[Saved entries]
┏━━

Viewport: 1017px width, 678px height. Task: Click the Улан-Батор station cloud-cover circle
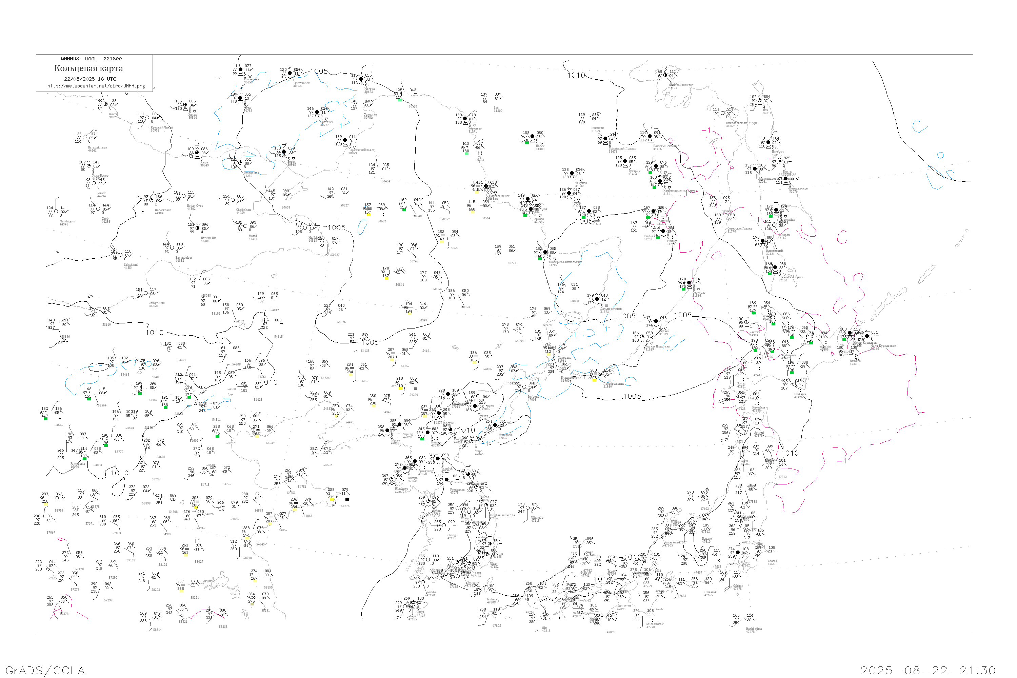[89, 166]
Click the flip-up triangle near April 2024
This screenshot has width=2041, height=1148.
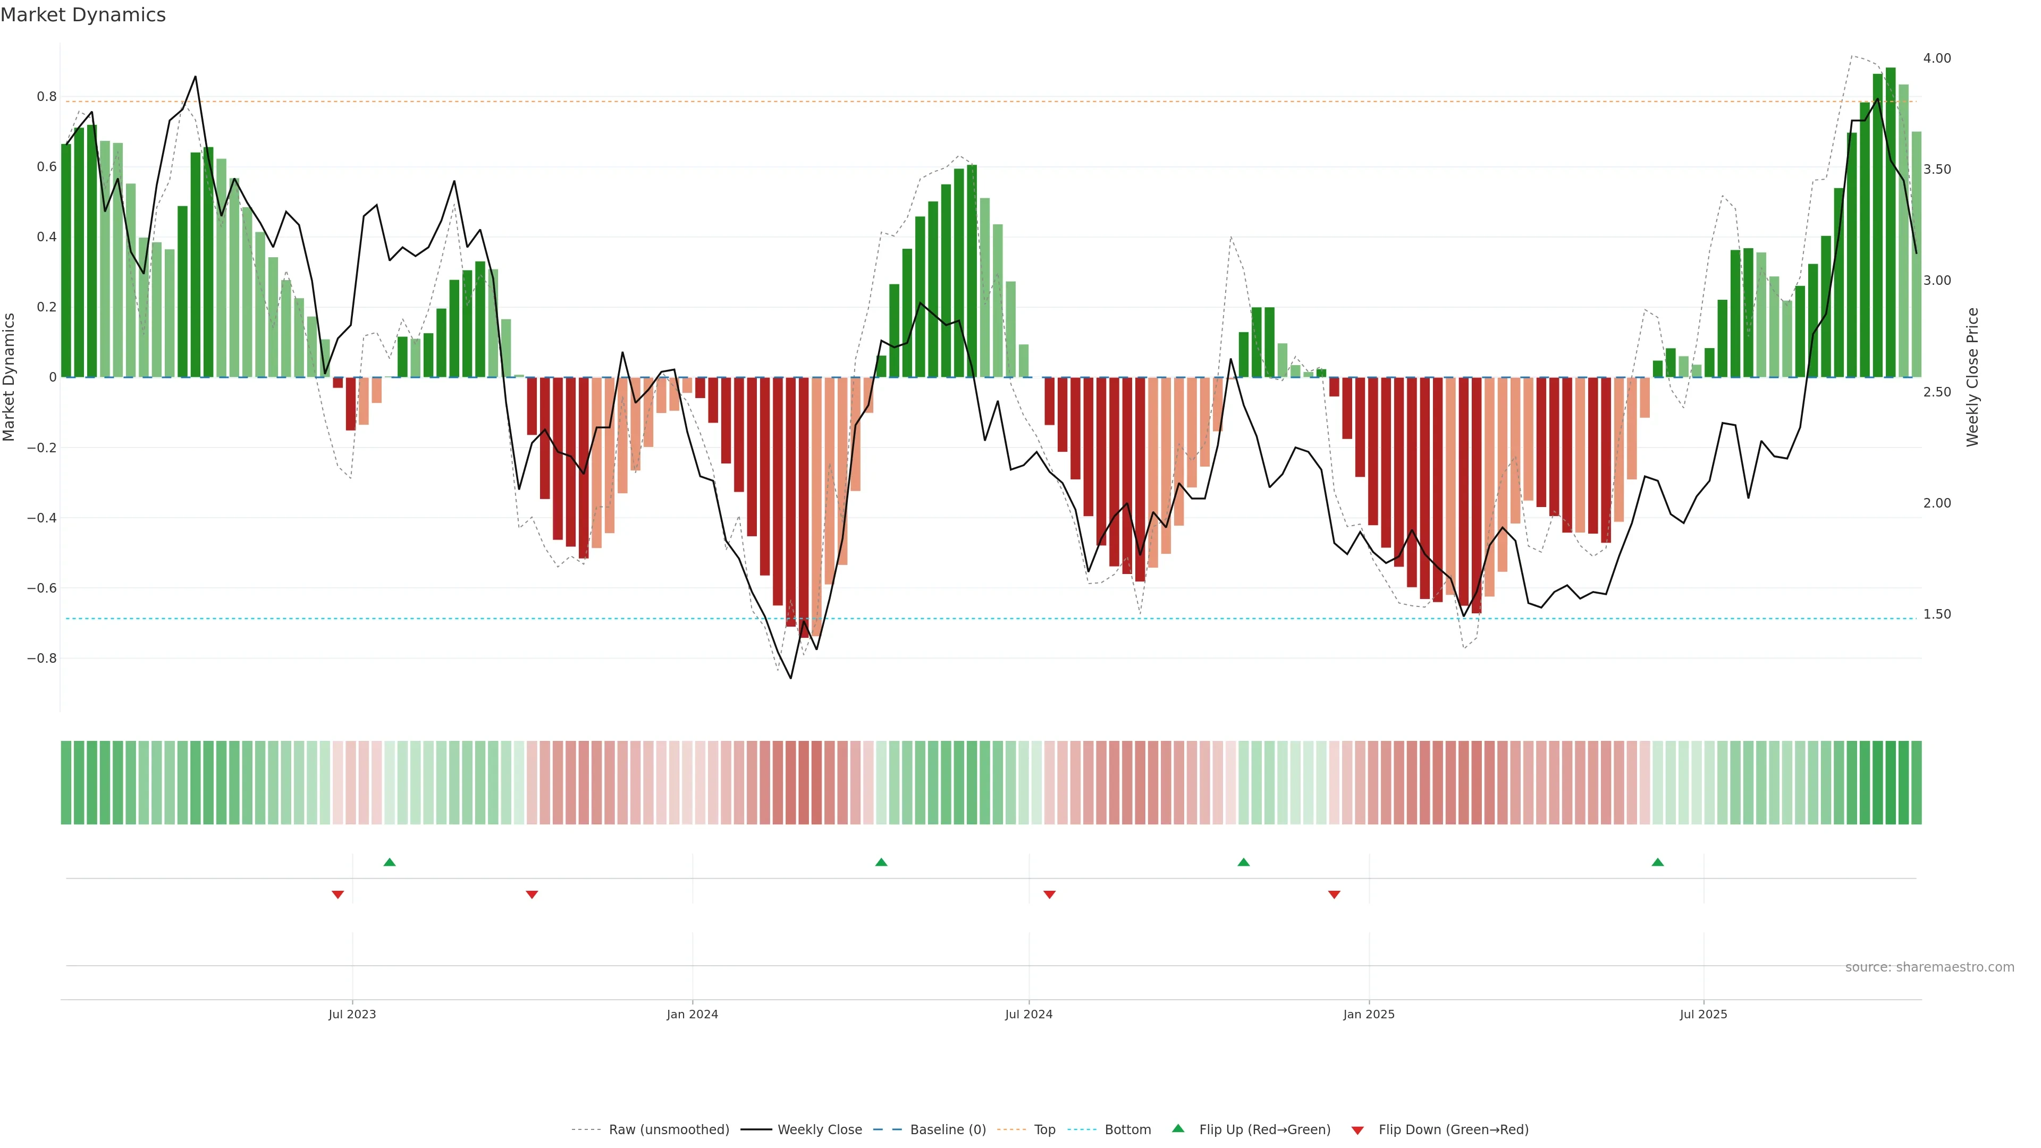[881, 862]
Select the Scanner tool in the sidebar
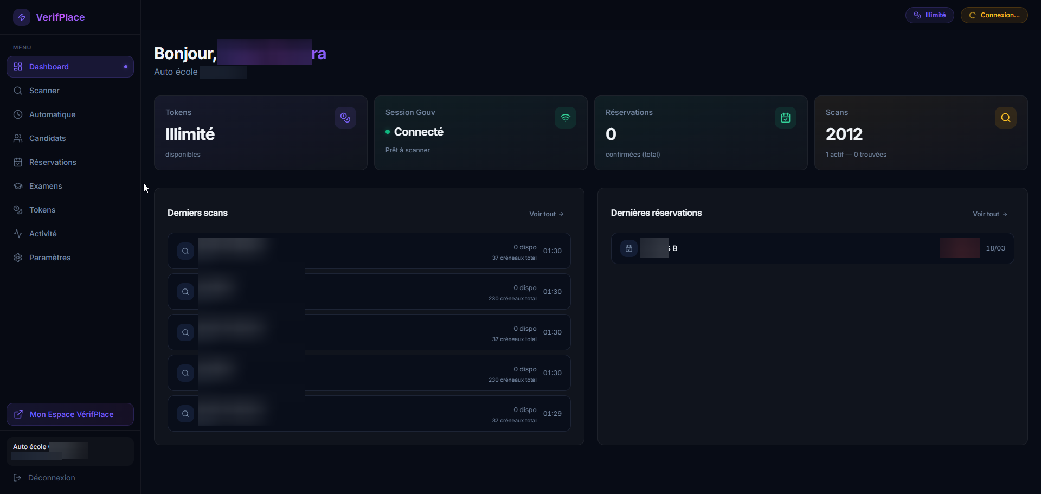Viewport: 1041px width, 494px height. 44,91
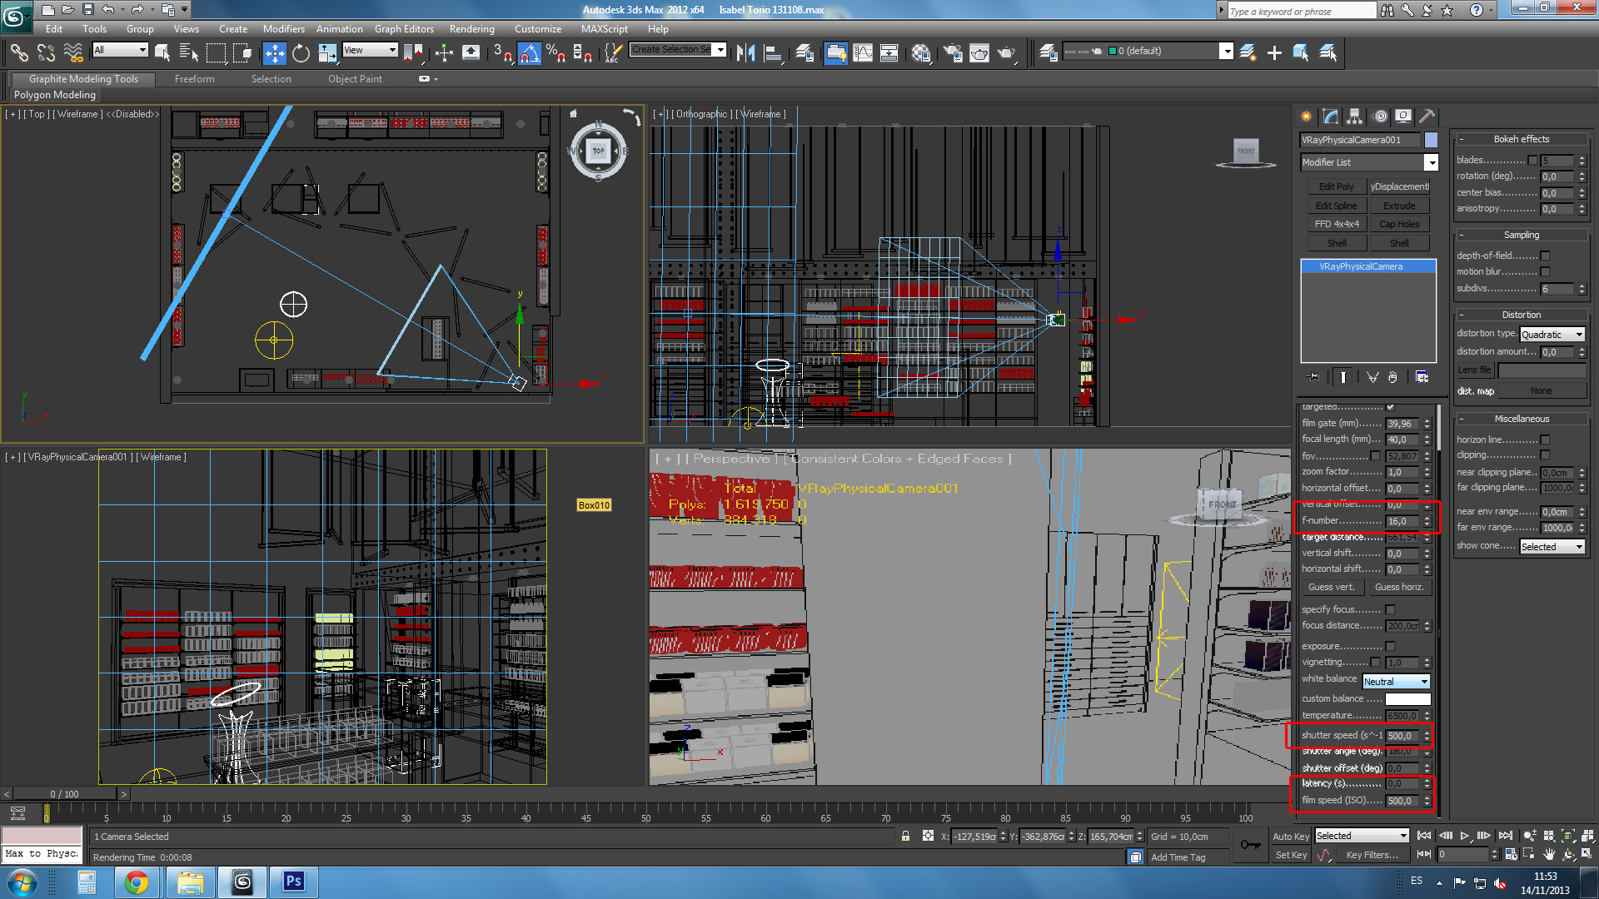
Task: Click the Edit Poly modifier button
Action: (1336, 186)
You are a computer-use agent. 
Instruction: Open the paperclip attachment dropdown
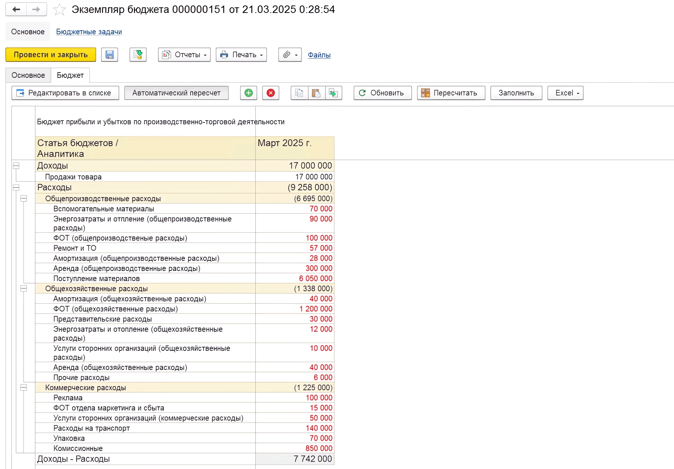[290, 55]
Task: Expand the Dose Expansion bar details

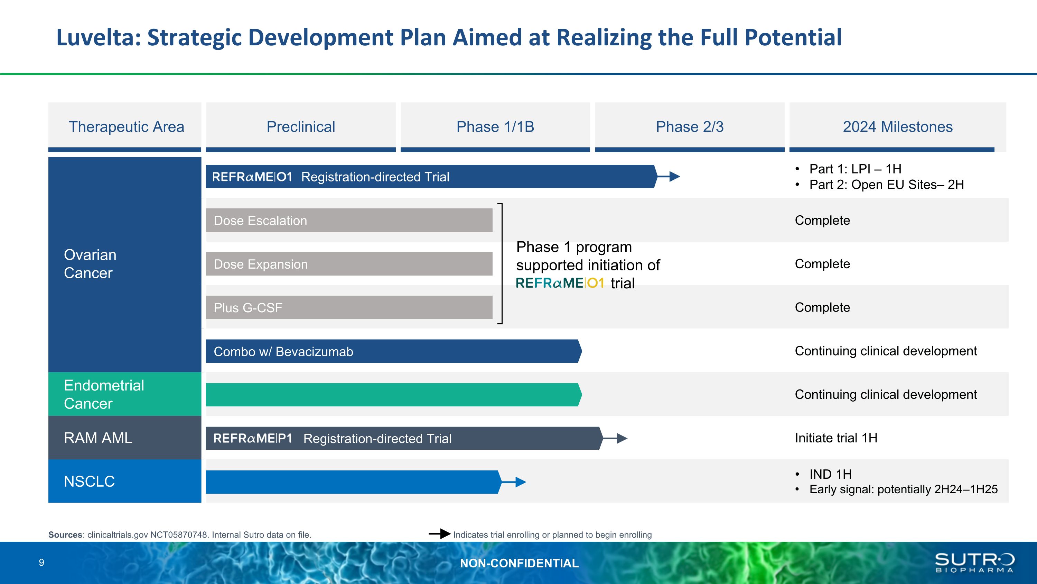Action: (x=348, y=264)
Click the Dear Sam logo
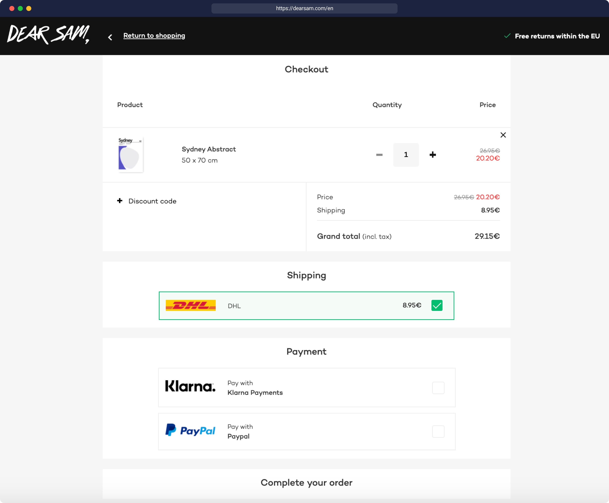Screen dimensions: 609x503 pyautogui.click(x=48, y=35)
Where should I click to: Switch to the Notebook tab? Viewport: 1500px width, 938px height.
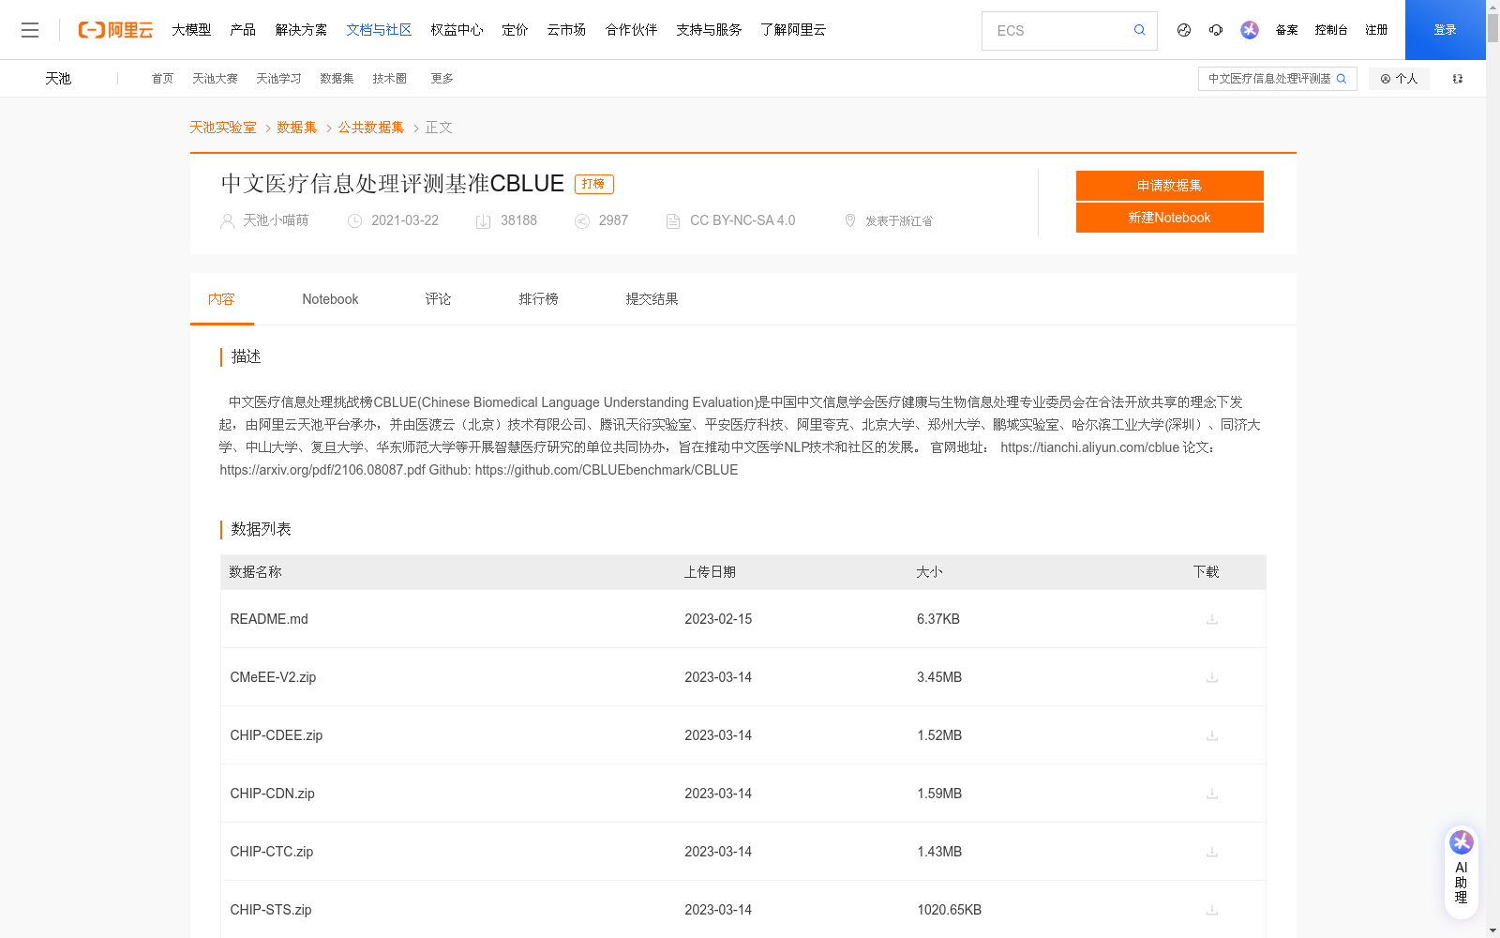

┗━━

__Task__. Your copy should hold only the lines running from the one that contains "This screenshot has width=2041, height=1148." through the final line of the data; transcribe them exactly, both ends included, and leave pictures out.

__Response__.
This screenshot has width=2041, height=1148.
[881, 862]
Select the Scanner tool in the sidebar
Viewport: 1041px width, 494px height. 44,91
Task: Click the Edit Poly modifier button
Action: (1336, 186)
You are a computer-use agent. 
Instruction: Open the paperclip attachment dropdown
[290, 55]
Task: Expand the Dose Expansion bar details

Action: (x=348, y=264)
Click the Dear Sam logo
Screen dimensions: 609x503 pyautogui.click(x=48, y=35)
Where should I click to: Switch to the Notebook tab? Viewport: 1500px width, 938px height.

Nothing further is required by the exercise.